Clearly, a sound well-thought-out strategy is a must. And, once an effective strategy is evolved, plans will have to be put together and then implemented intelligently. Equally clearly, all this involves keeping a watch over the environment and taking appropriate and timely initiatives.
Judging by the sequence of events and developments over the past few years and months, this is what has been happening to London, with regard to hosting Islamic financial institutions and issuing appropriate products. The recent launch of Gatehouse Bank comes to confirm London’s leadership in the fast-growing field of Islamic banking and finance. This is in addition to the decision taken in principle by the British government to issue Islamic bonds (Sukuk), whereupon the UK will be the first country in the West to embark on this step.
While there has been some delay in proceeding with this initiative, due to doubts over costs and pricing, it now looks virtually certain that this landmark event will take place next year (2009). Despite these worries, the British Government is adamant that political and financial benefits far outweigh concerns bout costs, which stem essentially from the need to structure the sukuks in a way different from a conventional government bond (gilt-edged), in order to eschew the appearance of interest payments.
Fifth licensed bank
Gatehouse is the fifth Islamic Bank to be licensed by the London-based Financial Services Authority (FSA), thereby confirming the position of the UK capital city as leader in Islamic finance within the Western hemisphere. The event also stresses the resilience of Sharia-compliant finance, as the start-up of the new entity came during the credit crisis which has swallowed billions of dollars off the balance sheets of conventional banks.
It is noteworthy that the first Islamic financial institution to be granted a licence in Britain was the Islamic Bank of Britain, launched in 2004 as a retail bank. The Birmingham-based institution currently has branches in London, Manchester and the Midlands, with a 42,000-strong customer base at the end of 2007. On that date, total customer deposits stood at £135 m.

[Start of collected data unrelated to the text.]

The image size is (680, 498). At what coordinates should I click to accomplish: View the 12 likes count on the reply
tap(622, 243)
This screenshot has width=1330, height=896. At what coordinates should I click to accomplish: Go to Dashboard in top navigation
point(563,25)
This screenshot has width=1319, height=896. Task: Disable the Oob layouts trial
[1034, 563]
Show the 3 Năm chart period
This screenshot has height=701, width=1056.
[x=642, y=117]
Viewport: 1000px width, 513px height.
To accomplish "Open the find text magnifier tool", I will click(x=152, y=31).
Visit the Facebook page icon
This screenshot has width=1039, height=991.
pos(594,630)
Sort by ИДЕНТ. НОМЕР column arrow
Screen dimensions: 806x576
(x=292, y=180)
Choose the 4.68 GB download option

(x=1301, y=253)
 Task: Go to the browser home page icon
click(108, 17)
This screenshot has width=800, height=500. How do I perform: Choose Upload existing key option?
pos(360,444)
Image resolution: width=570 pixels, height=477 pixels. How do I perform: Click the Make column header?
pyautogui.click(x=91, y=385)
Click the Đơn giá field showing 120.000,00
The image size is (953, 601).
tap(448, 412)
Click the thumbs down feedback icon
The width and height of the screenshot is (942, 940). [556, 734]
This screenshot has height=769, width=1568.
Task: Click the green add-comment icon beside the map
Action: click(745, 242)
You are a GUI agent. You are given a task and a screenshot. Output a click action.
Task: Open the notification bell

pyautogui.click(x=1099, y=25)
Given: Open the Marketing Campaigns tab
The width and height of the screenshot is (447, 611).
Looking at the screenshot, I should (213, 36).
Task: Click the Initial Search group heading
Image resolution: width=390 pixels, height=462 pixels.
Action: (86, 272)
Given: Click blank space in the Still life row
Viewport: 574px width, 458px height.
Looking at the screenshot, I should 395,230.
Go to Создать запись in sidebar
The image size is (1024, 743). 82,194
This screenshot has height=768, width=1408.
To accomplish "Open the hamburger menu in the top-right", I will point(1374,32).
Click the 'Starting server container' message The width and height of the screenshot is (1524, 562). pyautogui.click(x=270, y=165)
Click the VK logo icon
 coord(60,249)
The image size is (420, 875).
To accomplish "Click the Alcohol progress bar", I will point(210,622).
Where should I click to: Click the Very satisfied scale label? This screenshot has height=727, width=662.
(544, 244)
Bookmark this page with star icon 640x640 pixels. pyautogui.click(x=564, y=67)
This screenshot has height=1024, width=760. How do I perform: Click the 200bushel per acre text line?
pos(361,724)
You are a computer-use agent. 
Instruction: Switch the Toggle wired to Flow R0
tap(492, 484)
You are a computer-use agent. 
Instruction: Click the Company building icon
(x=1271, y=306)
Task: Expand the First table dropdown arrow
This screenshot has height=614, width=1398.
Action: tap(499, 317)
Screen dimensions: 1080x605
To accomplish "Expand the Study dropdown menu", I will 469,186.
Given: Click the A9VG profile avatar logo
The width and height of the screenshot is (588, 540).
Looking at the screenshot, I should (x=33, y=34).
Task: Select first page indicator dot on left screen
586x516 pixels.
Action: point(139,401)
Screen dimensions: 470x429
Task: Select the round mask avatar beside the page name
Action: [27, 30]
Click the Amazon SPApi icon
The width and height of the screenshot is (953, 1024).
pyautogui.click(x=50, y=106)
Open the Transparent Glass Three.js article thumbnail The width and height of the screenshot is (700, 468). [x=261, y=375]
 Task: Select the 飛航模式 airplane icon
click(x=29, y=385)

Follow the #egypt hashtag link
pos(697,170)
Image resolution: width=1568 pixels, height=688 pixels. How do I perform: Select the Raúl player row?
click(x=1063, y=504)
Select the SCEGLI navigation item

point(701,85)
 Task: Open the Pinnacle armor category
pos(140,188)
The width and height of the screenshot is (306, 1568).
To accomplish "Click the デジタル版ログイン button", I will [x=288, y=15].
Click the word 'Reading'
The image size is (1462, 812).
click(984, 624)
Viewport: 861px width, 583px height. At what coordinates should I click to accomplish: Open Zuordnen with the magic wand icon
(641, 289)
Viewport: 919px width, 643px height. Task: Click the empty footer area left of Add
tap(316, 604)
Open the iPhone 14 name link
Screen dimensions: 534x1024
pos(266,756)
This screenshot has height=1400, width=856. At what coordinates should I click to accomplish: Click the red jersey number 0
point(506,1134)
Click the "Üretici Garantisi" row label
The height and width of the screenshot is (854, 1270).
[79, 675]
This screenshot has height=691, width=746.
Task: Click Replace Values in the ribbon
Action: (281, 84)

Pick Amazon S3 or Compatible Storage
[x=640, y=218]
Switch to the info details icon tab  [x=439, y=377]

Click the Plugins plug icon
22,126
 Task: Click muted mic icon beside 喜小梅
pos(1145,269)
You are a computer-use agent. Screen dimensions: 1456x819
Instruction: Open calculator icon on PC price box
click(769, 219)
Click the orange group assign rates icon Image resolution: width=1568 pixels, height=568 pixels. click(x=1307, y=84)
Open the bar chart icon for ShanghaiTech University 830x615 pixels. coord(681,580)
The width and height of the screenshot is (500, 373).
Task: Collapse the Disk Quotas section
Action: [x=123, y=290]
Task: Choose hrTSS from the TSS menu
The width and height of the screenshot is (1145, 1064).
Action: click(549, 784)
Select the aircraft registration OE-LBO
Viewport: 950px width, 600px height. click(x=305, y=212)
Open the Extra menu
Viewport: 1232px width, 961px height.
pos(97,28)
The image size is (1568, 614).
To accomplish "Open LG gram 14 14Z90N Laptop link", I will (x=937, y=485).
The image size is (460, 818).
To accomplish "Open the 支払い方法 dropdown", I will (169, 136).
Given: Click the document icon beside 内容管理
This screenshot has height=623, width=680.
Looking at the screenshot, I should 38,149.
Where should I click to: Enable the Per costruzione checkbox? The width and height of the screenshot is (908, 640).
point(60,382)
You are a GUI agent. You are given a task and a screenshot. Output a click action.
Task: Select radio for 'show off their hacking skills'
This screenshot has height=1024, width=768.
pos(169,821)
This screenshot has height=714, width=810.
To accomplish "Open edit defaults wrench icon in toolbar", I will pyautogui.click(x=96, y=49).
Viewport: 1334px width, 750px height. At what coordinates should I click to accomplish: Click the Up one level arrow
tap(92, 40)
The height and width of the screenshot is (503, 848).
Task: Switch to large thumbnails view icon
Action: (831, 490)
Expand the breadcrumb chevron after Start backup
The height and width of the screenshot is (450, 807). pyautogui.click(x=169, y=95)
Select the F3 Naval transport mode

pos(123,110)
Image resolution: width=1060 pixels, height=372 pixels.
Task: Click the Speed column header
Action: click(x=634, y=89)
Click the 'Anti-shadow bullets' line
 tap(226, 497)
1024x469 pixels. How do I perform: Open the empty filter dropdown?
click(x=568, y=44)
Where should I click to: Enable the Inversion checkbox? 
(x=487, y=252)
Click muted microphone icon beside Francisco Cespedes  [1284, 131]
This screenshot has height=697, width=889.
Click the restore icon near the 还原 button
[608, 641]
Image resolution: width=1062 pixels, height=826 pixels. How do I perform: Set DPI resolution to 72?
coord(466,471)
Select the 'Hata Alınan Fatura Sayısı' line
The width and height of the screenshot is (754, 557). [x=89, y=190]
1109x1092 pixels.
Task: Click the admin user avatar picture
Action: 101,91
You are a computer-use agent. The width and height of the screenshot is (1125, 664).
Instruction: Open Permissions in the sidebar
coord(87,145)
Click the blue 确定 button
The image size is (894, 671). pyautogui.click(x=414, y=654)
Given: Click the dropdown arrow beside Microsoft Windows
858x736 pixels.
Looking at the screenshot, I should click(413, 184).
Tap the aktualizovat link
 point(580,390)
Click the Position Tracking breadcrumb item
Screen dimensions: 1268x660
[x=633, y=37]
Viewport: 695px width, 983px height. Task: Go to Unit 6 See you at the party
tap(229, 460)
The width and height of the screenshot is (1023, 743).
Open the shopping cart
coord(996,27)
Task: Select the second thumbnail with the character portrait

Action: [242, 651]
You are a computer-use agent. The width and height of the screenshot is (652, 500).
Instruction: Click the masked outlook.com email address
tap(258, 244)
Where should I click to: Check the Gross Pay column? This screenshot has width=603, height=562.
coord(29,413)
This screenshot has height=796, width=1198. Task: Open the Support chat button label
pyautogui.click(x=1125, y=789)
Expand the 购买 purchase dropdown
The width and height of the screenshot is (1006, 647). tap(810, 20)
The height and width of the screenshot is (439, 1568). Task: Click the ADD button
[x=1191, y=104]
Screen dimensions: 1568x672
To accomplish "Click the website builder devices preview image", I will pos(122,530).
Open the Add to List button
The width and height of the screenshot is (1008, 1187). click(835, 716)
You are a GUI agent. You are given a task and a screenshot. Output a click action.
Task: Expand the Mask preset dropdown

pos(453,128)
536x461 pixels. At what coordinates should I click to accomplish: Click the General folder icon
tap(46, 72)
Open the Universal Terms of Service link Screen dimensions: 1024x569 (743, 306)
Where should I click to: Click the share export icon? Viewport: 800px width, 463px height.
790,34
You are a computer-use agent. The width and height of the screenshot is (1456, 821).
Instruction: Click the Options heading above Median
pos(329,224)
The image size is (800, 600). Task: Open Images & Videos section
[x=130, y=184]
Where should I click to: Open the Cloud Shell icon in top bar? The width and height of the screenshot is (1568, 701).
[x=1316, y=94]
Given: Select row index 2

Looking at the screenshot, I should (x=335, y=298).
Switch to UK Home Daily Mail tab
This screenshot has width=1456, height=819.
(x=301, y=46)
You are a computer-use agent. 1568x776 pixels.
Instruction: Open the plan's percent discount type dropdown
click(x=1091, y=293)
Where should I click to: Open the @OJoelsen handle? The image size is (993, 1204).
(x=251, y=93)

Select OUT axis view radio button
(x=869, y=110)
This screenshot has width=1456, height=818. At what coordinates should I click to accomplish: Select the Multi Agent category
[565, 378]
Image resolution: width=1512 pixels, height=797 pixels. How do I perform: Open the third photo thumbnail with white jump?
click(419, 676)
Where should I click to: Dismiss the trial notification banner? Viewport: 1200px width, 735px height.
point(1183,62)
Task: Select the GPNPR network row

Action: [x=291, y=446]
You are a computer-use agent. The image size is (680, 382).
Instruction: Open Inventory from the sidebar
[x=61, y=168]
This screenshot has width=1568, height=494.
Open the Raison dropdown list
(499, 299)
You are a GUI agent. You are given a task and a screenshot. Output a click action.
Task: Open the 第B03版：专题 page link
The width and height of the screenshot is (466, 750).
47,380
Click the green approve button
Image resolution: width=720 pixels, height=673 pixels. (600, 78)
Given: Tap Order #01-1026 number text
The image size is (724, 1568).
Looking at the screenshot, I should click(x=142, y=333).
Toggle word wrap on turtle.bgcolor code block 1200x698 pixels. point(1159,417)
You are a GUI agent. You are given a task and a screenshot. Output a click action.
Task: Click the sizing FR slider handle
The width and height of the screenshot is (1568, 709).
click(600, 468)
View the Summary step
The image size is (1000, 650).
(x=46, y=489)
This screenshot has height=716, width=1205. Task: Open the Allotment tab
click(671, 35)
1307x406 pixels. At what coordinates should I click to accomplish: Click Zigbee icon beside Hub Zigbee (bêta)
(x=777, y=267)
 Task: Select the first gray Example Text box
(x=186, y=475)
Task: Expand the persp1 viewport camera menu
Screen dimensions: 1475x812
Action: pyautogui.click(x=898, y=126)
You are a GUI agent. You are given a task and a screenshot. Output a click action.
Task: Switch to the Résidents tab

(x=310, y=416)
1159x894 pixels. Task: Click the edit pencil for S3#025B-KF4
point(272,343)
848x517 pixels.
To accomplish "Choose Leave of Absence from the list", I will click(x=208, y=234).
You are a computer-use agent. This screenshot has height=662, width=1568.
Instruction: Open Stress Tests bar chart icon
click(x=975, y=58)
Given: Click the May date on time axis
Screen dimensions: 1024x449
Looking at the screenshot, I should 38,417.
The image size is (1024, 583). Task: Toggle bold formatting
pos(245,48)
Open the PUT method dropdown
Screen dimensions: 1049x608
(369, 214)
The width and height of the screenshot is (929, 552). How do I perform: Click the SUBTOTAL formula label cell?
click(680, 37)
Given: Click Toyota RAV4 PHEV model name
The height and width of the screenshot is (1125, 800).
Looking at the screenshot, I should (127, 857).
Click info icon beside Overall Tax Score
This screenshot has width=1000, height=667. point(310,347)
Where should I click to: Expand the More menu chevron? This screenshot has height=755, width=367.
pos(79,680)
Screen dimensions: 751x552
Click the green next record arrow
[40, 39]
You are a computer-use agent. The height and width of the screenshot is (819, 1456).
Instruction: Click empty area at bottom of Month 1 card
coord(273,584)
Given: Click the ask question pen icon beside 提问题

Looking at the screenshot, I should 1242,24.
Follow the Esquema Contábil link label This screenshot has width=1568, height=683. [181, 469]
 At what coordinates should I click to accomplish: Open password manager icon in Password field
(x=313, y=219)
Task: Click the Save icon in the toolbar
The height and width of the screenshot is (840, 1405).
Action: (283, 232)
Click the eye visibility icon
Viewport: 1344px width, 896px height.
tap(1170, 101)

In 2005, the FSA granted a licence to the European Islamic Investment Bank, while the Bank of London and Middle East was launched in mid-2007. In January this year, the European Finance House started its activities, while Gatehouse began last April, making the latter the fifth in the series of Islamic banks being licensed in London.
And, the story does not end here! Britain’s first Islamic insurance company was launched in May this year. “Principle Insurance” is the first Islamic-compliant insurer in Western Europe, set up to enable Muslims to insure assets, such as cars and homes, in line with Islamic axioms.
In consequence, Middle-eastern investors are increasingly looking toward London, in the quest to diversify holdings and maintain efficient portfolios. The past few years have witnessed some healthy pieces of legislation to better the environment for Islamic finance and investment, so much so that the playing field has been levelled between Islamic and conventional branches in the financial services industry.
As the British authorities realised the potential of this market segment, London was the first (and so far only) country in the European Union to licence Islamic banks. It is quite possible that there is a political dimension to all this, in that London has probably viewed all this as a bridge towards the two million Muslims living in the UK, as well as those farther beyond its shore.
Also, competition with New York seems to be having a major role, as the two prime Western cities are vying for position as leading world-class financial centres. While a more favourable time-zone may tip the balance for Britain’s sprawling capital, a more potent factor is perhaps American antipathy towards this market, as a by-product of the September 11 attacks of 2001.